Challenges:
1. Reproduce the meeting report word for word from "The annual dinner" to "of overripe peaches.".
2. In the meeting report, list the incidents in Somerset that Dave related.

May Meeting: The Paranormal – The Unexpected and the Unexplained
We were treated to a fascinating talk by Dave Tester about the paranormal – the unexpected and the unexplained. Although I am very much a sceptic, Dave’s talk did pose
a number of anomalies which could not entirely be explained by science or logic.
Dave introduced the talk by telling us not to think in the box and always keep an open mind.
He stressed the importance of putting strange phenomena into context with scientific developments of the time. We were then shown at couple of video clips. The first showed a large apelike creature filmed by Americans, Patterson and Gimlin, in
1967. Dave felt there was an 90% chance that this was a con by a couple of men trying to make a fast buck. However there was a slight chance that it could be genuine. The second clip was an interview with Father Gill, an Australian missionary
who believed he and 37 other people had witnessed the sighting of a flying saucer in Papua New Guinea. There was an 85% chance this was genuine, as they were all credible witnesses, yet there was a possibility that these people had possibly seen a fishing
vessel out at sea. Dave then related a number of incidents that had taken place in Somerset, including the mysterious disappearance of Owen Parfitt, the Mendip Panther, “cold spots” in Shepton Mallet jail and his own experience of seeing
a large panther-like creature in the snow at 4.00 am outside his house. To all these events Dave could offer rational explanations, but also suggested that these could be the workings of other forces.
Dave is an accomplished and entertaining speaker and judging by the response from the audience relating their experiences of the paranormal, I feel that he captured our imaginations.
The annual dinner was held at the Rose & Crown Hotel for the second year running. The food and service was, as usual, excellent and the company good. Gerald entertained
us with a witty after dinner speech on the history of the wine club. Gerald also talked about his and Wyn’s pre-wine club days when they were living in Seaton Delaval, where he brewed a very potent beer using hop extract, among other ingredients,
while Wyn made wine from a crate of overripe peaches.
Our thanks once more go to Lin and Les Maskrey for all their hard work in making
this wonderful evening possible.

Data supplied:
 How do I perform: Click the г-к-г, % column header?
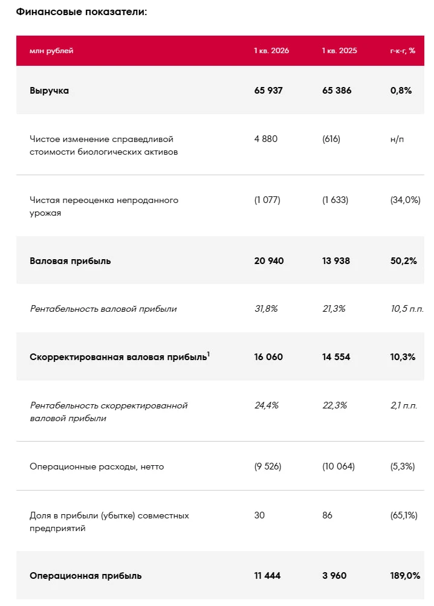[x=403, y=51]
==
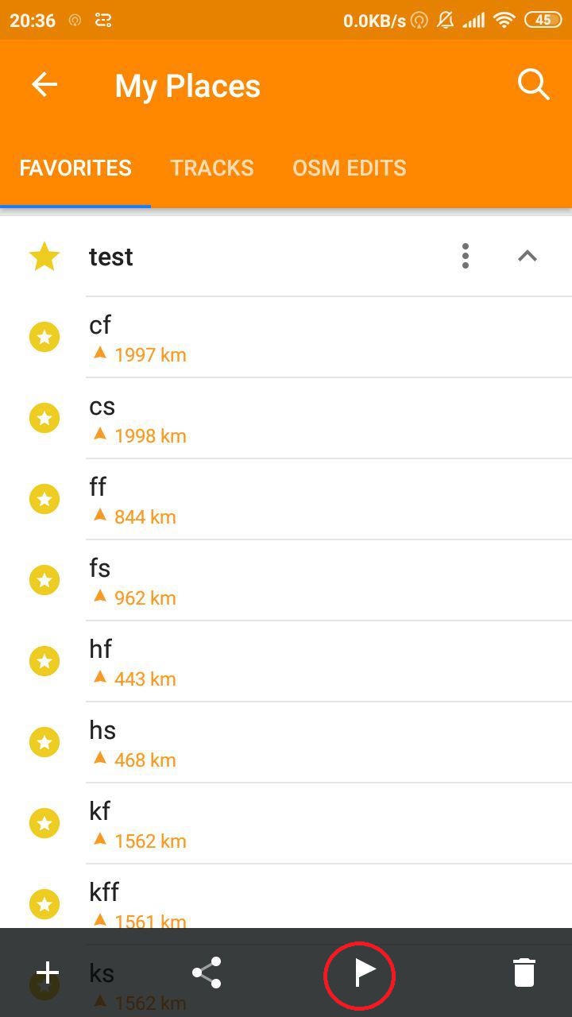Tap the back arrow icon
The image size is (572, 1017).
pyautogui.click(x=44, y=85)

Outputs for the tasks:
1.
The annual dinner was held at the Rose & Crown Hotel for the second year running. The food and service was, as usual, excellent and the company good. Gerald entertained
us with a witty after dinner speech on the history of the wine club. Gerald also talked about his and Wyn’s pre-wine club days when they were living in Seaton Delaval, where he brewed a very potent beer using hop extract, among other ingredients,
while Wyn made wine from a crate of overripe peaches.

2.
- The mysterious disappearance of Owen Parfitt
- The Mendip Panther
- "Cold spots" in Shepton Mallet jail
- His own experience of seeing a large panther-like creature in the snow at 4.00 am outside his house